- _TASK DESCRIPTION_:
Go through the entries below and print, exactly, the lines starting at the one with "Viewport: 1400px width, 855px" and ending at the one with "Task: Open Help via the question mark icon", keeping both ends and no others.

***** DATA IN THIS EXERCISE *****

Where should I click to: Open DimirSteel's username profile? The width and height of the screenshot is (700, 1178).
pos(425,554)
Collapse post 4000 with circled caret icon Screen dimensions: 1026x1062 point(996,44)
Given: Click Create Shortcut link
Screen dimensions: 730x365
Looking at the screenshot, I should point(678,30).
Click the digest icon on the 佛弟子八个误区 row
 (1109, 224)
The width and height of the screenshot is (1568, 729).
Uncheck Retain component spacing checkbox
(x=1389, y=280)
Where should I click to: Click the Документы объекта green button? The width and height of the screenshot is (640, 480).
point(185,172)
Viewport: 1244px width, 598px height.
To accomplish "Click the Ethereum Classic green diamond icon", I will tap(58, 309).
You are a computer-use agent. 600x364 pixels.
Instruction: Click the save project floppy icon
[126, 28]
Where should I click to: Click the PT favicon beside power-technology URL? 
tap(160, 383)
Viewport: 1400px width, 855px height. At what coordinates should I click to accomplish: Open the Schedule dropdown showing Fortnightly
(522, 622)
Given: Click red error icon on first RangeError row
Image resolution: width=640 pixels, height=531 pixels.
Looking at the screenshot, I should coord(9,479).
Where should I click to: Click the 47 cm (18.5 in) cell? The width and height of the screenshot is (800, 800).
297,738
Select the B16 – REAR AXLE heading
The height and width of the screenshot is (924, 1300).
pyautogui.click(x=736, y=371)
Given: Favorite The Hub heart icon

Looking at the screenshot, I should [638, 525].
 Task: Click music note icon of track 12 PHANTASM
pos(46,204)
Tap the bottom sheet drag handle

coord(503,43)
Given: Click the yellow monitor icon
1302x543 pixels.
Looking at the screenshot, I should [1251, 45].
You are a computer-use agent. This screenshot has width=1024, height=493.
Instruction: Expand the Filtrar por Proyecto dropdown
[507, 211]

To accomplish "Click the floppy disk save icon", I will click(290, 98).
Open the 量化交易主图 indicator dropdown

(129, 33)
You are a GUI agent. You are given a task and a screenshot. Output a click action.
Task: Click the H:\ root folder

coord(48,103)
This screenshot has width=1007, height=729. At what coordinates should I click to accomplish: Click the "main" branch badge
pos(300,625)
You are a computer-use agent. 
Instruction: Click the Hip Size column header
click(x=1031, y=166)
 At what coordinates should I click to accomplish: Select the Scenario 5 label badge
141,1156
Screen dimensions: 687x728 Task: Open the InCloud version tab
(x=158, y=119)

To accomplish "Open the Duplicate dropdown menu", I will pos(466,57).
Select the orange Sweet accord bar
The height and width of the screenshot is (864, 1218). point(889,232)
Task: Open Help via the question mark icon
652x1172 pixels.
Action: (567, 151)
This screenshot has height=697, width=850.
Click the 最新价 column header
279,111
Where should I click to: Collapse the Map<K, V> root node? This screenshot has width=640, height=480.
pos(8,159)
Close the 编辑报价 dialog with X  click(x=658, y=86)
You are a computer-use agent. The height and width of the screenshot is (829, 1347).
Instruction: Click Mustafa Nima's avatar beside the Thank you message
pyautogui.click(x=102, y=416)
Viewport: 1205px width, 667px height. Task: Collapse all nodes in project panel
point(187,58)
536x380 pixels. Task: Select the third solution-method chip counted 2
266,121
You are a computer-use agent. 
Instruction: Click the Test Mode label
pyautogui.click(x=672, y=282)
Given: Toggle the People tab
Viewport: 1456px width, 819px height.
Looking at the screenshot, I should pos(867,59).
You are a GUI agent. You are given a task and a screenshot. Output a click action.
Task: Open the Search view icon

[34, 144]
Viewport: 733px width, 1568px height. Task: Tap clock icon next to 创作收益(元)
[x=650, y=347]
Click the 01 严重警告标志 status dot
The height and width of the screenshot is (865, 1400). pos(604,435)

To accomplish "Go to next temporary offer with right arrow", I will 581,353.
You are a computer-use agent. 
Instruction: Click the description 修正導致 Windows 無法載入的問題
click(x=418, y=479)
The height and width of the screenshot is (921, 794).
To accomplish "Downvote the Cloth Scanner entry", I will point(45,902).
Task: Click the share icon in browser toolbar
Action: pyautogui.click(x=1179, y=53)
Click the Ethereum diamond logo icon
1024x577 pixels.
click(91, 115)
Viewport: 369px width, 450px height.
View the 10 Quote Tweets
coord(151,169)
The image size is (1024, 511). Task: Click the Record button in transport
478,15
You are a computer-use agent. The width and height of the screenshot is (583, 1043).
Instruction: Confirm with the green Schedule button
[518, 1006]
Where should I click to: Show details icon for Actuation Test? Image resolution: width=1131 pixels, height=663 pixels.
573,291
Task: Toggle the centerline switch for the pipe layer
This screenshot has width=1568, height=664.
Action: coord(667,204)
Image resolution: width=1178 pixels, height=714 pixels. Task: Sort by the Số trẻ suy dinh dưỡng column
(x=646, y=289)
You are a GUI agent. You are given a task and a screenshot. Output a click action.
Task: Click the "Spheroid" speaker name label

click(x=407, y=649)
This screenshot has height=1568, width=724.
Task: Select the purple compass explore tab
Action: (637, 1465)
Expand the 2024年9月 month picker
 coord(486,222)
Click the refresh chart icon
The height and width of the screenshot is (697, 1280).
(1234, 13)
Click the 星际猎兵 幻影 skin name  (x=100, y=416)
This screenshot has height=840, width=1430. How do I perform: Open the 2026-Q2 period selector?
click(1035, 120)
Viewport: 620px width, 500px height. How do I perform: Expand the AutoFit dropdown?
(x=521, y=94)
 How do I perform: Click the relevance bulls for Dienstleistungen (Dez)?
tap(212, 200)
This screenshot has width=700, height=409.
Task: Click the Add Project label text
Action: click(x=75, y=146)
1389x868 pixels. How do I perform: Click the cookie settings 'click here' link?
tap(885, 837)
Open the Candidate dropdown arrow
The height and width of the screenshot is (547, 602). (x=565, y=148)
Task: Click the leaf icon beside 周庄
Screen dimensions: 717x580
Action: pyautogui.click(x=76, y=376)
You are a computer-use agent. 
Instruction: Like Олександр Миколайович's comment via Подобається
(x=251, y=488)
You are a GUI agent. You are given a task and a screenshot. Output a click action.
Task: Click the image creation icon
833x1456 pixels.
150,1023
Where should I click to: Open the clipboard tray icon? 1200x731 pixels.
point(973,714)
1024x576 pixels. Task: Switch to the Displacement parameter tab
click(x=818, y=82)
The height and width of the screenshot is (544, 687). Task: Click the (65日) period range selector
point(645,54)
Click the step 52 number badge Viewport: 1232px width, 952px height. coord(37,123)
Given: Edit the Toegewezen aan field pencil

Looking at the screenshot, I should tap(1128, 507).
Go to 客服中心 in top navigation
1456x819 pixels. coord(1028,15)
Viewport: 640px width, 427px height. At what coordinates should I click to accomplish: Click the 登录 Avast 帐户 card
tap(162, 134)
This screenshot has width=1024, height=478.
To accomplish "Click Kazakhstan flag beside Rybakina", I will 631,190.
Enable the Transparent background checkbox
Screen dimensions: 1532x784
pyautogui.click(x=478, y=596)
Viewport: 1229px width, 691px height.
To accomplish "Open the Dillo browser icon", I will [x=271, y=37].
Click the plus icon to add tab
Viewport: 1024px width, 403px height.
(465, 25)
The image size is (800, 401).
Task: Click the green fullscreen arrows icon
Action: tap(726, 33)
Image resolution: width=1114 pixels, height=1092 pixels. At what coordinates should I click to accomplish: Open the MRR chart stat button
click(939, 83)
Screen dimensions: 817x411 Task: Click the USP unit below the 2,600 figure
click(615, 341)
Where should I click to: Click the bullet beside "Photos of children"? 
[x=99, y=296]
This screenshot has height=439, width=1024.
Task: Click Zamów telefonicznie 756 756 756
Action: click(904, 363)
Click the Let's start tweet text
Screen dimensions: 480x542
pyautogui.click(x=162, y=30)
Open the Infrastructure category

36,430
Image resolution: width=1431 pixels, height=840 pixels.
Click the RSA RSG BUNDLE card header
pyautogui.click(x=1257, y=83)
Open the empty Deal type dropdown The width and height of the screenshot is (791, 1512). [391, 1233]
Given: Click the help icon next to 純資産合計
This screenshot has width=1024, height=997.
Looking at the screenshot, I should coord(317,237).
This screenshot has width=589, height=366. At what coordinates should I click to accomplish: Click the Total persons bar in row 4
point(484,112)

*****

- _RESPONSE_:
Viewport: 1400px width, 855px height. At what coordinates should I click to accomplish: Open the Schedule dropdown showing Fortnightly
(522, 622)
Given: Click red error icon on first RangeError row
Image resolution: width=640 pixels, height=531 pixels.
Looking at the screenshot, I should coord(9,479).
Where should I click to: Click the 47 cm (18.5 in) cell? The width and height of the screenshot is (800, 800).
297,738
Select the B16 – REAR AXLE heading
The height and width of the screenshot is (924, 1300).
pyautogui.click(x=736, y=371)
Given: Favorite The Hub heart icon

Looking at the screenshot, I should [638, 525].
 Task: Click music note icon of track 12 PHANTASM
pos(46,204)
Tap the bottom sheet drag handle

coord(503,43)
Given: Click the yellow monitor icon
1302x543 pixels.
Looking at the screenshot, I should [1251, 45].
You are a computer-use agent. This screenshot has width=1024, height=493.
Instruction: Expand the Filtrar por Proyecto dropdown
[507, 211]

To accomplish "Click the floppy disk save icon", I will click(290, 98).
Open the 量化交易主图 indicator dropdown

(129, 33)
You are a GUI agent. You are given a task and a screenshot. Output a click action.
Task: Click the H:\ root folder

coord(48,103)
This screenshot has width=1007, height=729. At what coordinates should I click to accomplish: Click the "main" branch badge
pos(300,625)
You are a computer-use agent. 
Instruction: Click the Hip Size column header
click(x=1031, y=166)
 At what coordinates should I click to accomplish: Select the Scenario 5 label badge
141,1156
Screen dimensions: 687x728 Task: Open the InCloud version tab
(x=158, y=119)

To accomplish "Open the Duplicate dropdown menu", I will pos(466,57).
Select the orange Sweet accord bar
The height and width of the screenshot is (864, 1218). point(889,232)
Task: Open Help via the question mark icon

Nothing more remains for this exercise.